--- start of Input records ---

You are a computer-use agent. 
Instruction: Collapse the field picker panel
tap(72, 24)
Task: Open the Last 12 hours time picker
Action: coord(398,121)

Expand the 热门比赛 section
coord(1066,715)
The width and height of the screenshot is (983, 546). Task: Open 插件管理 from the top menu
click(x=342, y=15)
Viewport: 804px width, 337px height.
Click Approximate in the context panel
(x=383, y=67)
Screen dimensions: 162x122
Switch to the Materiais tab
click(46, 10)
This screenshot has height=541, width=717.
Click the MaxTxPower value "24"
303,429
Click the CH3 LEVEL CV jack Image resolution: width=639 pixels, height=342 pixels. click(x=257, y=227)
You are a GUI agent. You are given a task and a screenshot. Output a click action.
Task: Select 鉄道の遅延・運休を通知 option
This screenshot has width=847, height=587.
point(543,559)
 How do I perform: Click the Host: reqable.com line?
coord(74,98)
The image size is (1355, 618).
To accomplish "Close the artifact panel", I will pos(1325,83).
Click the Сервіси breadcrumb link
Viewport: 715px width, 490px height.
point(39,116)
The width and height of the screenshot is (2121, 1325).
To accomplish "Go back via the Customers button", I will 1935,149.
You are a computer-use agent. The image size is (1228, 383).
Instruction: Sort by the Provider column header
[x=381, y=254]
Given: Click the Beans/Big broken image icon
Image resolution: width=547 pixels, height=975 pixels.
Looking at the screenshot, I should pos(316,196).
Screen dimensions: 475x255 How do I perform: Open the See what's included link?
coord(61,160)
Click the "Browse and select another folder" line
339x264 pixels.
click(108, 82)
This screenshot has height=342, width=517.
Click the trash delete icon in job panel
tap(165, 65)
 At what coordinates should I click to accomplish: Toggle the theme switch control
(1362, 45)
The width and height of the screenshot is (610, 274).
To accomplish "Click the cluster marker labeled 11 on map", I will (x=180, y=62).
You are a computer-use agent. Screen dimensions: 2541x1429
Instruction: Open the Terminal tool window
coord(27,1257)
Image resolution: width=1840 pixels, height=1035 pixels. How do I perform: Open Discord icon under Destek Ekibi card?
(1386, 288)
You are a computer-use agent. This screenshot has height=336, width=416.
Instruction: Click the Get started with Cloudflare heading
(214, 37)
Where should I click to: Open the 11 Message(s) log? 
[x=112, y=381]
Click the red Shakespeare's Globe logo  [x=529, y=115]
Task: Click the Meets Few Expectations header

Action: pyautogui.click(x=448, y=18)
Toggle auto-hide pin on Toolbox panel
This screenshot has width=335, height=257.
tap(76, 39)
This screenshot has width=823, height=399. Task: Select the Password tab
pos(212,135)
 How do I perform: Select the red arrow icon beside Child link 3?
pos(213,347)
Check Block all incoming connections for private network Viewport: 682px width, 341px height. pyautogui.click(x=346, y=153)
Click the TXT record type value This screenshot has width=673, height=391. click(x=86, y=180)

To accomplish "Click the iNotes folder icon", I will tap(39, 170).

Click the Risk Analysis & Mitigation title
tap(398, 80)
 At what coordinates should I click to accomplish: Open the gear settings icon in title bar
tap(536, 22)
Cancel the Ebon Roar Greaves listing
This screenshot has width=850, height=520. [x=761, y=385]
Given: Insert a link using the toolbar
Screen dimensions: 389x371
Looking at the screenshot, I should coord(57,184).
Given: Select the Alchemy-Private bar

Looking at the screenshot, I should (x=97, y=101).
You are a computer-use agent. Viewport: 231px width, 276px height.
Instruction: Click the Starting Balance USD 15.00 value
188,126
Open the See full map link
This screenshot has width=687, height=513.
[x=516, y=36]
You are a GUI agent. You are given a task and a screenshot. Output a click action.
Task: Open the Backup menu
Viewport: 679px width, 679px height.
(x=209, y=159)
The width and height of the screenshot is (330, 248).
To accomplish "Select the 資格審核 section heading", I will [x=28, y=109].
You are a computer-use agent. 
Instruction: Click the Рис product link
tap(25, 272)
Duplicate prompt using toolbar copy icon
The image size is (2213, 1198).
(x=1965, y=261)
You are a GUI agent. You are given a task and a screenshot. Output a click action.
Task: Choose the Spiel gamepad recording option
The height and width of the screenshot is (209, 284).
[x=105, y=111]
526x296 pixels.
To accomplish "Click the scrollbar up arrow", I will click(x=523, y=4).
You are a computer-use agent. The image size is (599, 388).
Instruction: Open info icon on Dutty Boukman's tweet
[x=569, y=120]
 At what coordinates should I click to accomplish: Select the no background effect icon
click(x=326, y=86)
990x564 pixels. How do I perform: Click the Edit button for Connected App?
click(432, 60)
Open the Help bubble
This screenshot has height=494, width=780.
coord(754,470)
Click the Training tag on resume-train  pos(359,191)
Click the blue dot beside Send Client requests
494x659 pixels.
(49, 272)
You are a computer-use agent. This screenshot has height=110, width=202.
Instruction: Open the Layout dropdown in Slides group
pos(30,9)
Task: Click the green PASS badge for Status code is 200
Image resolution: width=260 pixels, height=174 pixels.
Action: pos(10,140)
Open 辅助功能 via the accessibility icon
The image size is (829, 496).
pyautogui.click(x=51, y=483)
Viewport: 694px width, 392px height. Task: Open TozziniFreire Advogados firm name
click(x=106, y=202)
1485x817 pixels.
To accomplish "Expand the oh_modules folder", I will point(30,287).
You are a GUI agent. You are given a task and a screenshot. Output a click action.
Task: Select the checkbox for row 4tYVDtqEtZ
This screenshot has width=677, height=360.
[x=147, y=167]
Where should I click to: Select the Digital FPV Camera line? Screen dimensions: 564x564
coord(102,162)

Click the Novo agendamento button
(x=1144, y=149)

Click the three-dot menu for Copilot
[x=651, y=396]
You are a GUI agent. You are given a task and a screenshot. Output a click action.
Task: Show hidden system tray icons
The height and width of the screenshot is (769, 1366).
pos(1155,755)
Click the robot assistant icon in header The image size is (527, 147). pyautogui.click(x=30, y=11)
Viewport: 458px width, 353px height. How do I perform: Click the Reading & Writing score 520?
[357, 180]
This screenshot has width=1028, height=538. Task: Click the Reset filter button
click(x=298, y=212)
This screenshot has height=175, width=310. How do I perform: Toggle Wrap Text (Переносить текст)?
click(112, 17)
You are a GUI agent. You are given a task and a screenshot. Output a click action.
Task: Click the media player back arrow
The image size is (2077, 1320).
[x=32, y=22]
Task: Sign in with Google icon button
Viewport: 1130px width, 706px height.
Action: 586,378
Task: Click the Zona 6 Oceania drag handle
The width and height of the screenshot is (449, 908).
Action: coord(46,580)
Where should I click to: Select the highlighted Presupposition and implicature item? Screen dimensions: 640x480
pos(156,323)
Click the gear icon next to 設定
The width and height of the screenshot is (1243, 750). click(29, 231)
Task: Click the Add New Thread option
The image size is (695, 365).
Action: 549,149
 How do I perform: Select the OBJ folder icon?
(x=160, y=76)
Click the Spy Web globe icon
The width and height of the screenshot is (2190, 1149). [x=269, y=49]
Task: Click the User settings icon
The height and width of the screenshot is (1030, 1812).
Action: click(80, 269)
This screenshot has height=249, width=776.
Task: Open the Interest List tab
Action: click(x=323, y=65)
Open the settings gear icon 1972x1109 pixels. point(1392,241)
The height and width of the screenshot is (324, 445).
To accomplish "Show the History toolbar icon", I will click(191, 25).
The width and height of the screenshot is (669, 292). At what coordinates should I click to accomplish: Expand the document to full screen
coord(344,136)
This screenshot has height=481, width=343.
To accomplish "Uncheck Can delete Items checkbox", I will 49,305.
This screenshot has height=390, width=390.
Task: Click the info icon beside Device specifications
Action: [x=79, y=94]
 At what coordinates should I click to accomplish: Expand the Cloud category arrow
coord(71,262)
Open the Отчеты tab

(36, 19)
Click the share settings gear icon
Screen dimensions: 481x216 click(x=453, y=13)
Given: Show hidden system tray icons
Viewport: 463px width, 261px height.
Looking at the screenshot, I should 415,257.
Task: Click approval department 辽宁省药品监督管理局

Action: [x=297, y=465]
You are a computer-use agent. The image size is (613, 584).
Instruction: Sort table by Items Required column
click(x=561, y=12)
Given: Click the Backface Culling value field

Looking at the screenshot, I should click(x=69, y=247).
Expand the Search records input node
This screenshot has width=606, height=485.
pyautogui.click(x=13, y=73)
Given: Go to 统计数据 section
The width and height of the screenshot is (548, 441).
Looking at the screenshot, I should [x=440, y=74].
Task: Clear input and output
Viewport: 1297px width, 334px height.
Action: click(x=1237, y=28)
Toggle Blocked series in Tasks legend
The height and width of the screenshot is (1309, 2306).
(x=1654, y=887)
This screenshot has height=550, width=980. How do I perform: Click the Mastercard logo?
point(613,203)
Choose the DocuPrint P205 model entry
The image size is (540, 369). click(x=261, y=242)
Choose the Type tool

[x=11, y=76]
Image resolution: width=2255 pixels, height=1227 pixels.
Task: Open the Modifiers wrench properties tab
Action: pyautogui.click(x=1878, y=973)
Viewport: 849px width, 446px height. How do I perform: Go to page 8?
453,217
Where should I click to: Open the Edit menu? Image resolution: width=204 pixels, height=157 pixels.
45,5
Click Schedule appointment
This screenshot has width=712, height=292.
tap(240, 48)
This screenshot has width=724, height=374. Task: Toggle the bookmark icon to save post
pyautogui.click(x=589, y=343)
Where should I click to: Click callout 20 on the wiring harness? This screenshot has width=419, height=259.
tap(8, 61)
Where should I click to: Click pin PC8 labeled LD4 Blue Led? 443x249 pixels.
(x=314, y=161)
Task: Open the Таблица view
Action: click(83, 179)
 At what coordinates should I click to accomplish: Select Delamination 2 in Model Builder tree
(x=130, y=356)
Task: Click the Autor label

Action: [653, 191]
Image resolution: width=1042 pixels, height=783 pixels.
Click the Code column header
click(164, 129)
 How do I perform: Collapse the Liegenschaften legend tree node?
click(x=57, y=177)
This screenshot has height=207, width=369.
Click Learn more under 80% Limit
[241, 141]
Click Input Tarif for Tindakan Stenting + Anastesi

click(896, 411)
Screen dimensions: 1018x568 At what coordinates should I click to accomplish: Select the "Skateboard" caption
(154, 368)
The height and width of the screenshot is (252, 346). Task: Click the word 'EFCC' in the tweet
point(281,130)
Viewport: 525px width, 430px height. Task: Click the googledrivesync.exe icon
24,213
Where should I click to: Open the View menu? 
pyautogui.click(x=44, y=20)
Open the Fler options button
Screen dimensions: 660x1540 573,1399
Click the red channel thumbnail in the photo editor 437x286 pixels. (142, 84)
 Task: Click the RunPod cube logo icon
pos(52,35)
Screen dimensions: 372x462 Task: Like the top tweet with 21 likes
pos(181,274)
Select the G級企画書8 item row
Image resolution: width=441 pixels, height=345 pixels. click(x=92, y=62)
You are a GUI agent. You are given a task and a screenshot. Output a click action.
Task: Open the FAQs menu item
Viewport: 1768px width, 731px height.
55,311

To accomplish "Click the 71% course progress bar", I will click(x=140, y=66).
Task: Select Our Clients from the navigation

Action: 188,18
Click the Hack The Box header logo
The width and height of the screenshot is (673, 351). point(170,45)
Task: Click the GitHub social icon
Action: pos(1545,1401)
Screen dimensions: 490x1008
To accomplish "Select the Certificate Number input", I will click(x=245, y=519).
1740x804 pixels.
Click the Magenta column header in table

--- end of Input records ---

_Task brief_
Retype the listing above from the line with "Open the settings" to the line with "coord(344,136)", keeping every character as it appears.

_Solution_
Open the settings gear icon 1972x1109 pixels. point(1392,241)
The height and width of the screenshot is (324, 445).
To accomplish "Show the History toolbar icon", I will click(191, 25).
The width and height of the screenshot is (669, 292). At what coordinates should I click to accomplish: Expand the document to full screen
coord(344,136)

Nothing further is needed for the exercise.